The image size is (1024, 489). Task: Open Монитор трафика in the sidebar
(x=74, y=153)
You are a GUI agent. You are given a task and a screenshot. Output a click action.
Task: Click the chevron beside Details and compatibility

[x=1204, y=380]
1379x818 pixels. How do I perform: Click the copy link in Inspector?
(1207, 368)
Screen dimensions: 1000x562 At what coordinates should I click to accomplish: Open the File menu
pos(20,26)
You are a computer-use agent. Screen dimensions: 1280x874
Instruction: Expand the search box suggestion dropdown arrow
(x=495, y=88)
——————————
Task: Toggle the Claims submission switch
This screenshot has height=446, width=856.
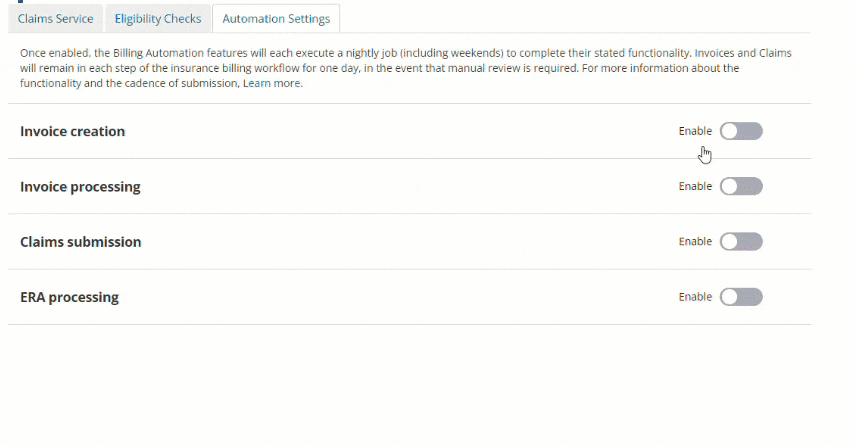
——————————
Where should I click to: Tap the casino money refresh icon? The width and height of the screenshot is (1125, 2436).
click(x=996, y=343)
——————————
### Exercise instructions
In the listing above, find the line containing "Task: Toggle the Claims submission switch" and the line containing "This screenshot has height=446, width=856.", then repeat those two lines and everything between them exactly.

### Answer to this exercise
Task: Toggle the Claims submission switch
This screenshot has height=446, width=856.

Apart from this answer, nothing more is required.